Task item => Count the lines holding the string "computer" in the records, and give only the count.

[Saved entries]
= Beginning of Section =

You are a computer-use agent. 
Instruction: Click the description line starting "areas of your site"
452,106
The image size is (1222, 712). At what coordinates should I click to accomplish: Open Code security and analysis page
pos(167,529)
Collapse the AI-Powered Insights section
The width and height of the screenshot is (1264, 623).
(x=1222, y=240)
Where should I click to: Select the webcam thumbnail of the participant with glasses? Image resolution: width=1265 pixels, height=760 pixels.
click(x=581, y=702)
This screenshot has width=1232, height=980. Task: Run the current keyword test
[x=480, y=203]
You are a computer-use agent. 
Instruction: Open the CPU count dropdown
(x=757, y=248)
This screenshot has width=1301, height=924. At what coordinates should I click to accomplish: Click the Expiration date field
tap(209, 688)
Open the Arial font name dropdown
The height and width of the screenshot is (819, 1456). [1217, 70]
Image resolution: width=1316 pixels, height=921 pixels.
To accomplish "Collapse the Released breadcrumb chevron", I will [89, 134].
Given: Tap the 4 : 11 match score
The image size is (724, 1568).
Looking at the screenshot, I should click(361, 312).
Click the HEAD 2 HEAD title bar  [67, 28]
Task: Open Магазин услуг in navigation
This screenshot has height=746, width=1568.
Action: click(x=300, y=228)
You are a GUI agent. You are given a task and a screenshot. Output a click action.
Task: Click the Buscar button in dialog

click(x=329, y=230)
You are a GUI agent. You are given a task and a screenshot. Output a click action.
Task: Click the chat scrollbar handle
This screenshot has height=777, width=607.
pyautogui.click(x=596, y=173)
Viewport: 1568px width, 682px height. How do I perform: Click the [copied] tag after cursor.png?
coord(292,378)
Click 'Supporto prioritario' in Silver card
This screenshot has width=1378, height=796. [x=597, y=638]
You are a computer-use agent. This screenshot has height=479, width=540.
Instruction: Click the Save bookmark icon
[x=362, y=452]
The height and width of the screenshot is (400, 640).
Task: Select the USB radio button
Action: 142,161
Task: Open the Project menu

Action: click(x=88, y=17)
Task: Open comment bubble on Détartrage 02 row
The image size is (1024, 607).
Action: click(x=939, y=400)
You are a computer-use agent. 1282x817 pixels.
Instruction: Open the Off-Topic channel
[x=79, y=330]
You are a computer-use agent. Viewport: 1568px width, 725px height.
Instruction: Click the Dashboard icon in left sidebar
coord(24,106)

= End of Section =

Task answer => 5